Our first;
I went from an SUV to our first van when the 92 Cherokee we had was acting up.
I think we (I) jumped the gun looking at vans unsure if the Jeep issue was going to be expensive or haunt us with further troubles.
We picked up a 93 Dustbuster or what GM called the Chevy version a Lumina. Was the mini-vacuum shape or the giant dash board that had it's own zip code part of it's charm ? Probably not.
At the time of purchase, it might have had 35,000 miles on it and I think we found evidence of it as a company car for a Tupperware rep. Many of the features were hardly used. The passenger door opened stiff as if it had only been used few times and there was no signs of typical family use or kids drama you might expect with a van. It was pristine.
Handy seat configurations, all buckets and comfy plus handy room for hauling options or even my office-on-wheels as it turned out to be were benefits just this side of joyful. Something that big and long offered a pleasant ride we were not use to either.
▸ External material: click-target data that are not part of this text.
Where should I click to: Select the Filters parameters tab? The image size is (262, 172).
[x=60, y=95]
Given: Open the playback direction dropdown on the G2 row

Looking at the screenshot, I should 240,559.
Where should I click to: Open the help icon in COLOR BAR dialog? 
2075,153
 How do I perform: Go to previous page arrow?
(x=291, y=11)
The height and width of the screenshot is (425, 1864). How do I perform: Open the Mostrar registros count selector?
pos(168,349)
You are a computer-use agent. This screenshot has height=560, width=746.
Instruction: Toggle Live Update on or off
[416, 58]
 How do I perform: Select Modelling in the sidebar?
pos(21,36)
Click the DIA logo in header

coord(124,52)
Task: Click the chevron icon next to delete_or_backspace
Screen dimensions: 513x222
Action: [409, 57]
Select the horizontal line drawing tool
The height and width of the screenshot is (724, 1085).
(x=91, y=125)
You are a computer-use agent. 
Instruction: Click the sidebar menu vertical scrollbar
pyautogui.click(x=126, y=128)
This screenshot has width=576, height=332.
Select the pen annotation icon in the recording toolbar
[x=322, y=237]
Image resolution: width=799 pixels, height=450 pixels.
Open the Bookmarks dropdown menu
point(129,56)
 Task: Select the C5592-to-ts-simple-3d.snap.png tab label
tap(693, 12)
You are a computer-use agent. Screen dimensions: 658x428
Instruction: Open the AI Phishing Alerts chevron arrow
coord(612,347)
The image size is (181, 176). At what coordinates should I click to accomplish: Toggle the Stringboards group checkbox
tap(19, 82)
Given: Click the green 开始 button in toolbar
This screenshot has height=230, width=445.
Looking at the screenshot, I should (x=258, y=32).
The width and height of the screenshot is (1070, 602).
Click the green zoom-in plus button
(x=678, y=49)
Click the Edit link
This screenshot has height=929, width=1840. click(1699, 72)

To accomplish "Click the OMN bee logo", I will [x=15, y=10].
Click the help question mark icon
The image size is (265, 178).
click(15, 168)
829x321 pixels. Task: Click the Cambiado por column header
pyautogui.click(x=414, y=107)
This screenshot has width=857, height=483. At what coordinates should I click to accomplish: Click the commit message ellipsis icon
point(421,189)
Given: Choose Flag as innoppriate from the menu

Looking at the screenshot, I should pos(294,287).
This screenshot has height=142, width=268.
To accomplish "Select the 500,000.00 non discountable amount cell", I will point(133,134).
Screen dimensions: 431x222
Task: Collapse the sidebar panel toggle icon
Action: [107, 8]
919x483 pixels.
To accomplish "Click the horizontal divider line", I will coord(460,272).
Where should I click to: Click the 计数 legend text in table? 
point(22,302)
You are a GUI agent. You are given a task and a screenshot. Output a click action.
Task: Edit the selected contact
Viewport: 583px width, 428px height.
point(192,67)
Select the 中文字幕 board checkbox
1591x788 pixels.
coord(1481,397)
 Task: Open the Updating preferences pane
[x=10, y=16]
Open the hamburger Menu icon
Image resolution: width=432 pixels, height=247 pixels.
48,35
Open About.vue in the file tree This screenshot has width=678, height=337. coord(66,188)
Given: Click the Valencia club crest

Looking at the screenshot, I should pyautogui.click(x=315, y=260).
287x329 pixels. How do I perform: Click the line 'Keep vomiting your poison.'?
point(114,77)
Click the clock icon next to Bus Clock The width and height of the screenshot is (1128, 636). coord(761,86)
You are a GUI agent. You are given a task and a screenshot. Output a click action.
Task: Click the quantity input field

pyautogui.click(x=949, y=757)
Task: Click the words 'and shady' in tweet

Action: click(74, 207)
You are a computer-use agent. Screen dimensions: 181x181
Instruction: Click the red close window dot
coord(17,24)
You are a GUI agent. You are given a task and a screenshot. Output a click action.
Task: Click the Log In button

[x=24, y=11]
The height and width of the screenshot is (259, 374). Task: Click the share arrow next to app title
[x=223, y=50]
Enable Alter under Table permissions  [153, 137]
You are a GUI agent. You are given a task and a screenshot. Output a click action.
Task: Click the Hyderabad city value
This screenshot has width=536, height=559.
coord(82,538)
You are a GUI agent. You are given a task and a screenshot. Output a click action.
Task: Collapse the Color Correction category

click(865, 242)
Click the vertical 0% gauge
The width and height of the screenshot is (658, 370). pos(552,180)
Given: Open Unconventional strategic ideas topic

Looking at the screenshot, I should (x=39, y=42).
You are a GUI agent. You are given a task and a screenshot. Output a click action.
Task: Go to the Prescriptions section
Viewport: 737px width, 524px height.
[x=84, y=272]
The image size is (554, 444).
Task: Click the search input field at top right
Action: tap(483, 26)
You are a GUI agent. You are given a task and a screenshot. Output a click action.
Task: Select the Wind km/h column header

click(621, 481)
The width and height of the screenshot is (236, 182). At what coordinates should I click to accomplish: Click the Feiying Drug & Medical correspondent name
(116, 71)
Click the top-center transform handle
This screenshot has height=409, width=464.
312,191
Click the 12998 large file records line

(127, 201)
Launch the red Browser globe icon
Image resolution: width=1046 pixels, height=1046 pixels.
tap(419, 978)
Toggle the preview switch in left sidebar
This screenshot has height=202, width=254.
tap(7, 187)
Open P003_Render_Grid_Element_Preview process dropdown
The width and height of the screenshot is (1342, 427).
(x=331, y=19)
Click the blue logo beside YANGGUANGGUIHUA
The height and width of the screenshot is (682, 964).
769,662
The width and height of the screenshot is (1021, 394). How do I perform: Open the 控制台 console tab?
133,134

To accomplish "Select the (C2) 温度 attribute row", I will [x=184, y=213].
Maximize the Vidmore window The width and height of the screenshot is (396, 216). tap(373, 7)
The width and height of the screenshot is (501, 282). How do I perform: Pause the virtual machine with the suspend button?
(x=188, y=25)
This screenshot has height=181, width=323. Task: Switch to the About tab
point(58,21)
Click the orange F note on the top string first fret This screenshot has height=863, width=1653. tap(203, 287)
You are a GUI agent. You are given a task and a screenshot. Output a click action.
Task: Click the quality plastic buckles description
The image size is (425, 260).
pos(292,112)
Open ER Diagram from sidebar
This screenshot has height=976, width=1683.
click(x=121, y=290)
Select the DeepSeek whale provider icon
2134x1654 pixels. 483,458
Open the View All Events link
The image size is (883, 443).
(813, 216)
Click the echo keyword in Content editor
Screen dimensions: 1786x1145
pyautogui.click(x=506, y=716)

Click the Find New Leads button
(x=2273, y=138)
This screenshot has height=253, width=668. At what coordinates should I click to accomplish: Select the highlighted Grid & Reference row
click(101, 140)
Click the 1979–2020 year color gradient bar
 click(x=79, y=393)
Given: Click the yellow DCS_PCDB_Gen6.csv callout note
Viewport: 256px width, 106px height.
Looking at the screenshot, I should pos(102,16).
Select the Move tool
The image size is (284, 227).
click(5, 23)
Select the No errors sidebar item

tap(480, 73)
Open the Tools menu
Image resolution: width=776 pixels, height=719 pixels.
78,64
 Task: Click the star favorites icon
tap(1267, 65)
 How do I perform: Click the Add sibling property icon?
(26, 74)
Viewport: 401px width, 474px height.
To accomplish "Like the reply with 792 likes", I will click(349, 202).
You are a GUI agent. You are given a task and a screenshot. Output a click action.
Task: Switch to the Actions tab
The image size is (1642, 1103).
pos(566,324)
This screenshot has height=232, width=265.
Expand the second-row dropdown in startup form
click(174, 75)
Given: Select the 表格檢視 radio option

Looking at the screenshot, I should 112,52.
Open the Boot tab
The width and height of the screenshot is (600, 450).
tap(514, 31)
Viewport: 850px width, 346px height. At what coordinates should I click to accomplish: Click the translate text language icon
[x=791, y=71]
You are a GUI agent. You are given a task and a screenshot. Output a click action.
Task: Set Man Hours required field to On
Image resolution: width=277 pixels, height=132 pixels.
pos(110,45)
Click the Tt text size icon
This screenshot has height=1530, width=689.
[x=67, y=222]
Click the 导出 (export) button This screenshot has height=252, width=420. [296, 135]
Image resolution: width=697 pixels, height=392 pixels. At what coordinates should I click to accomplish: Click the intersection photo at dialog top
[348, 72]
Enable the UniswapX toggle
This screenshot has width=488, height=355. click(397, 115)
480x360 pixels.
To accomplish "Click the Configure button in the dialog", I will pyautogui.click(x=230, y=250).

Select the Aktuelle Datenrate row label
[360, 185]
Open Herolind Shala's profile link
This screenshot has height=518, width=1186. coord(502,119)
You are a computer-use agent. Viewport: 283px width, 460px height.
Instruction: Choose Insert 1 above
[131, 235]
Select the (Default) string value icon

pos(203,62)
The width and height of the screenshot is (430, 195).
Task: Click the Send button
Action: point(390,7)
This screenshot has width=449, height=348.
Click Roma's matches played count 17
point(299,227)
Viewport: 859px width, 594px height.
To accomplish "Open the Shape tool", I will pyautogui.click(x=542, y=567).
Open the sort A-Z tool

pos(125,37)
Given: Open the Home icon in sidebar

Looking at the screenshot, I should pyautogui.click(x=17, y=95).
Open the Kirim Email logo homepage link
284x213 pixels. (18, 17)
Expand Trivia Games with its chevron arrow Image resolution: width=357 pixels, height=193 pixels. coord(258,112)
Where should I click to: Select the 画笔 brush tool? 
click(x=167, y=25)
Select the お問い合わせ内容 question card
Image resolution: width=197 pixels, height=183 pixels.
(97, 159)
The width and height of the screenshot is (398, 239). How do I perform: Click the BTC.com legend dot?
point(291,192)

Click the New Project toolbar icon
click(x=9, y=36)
It's demise was grill versus driver door - A high velocity reddish or orange-colored blur (Camaro?) piloted by an influenced driver on a Sunday afternoon. Through it's productive time, I kept my printer and laptop at the ready and conducted a week's worth of my job from that wheeled shuttle, loaded and hauled products to customers and cleaned out those few things to convert it to family and weekend use for our adventures. Our two boys were 7 and 9 at the time.
VAN #2
Years later, we met some friends by accident at a car dealer event and I think we were pursuing interest in pre-owned Honda Odyssey inventory. We struck up conversation and they were looking at a new Honda car, ready to get rid of a Caravan. I guess the price was right and we went for the older, still good looking van - probably a 92. There was nothing offensive about it but I did employ a friend who was a mechanical genius and cheap labor for his efforts and talent on a head gasket job, maybe a trans rebuild too ...? One day shortly after I washed, waxed and even put some red pin stripe on that white shoebox, it was taken. Probably some mal adjusted teen who craved Brady Bunch life and wanted a joyride to the nearest mall - where we picked it up at a few days later.
That was it for vans in our experience.
I can understand how a van becomes part of the family. It's a far different thing than the svelte, lightweight, high power sports car people crave but memories, adventures and expeditions, helping someone move or dropping off the kid to college and their first dorm ... these experiences live on in different ways.
Other vehicles are meant to entertain.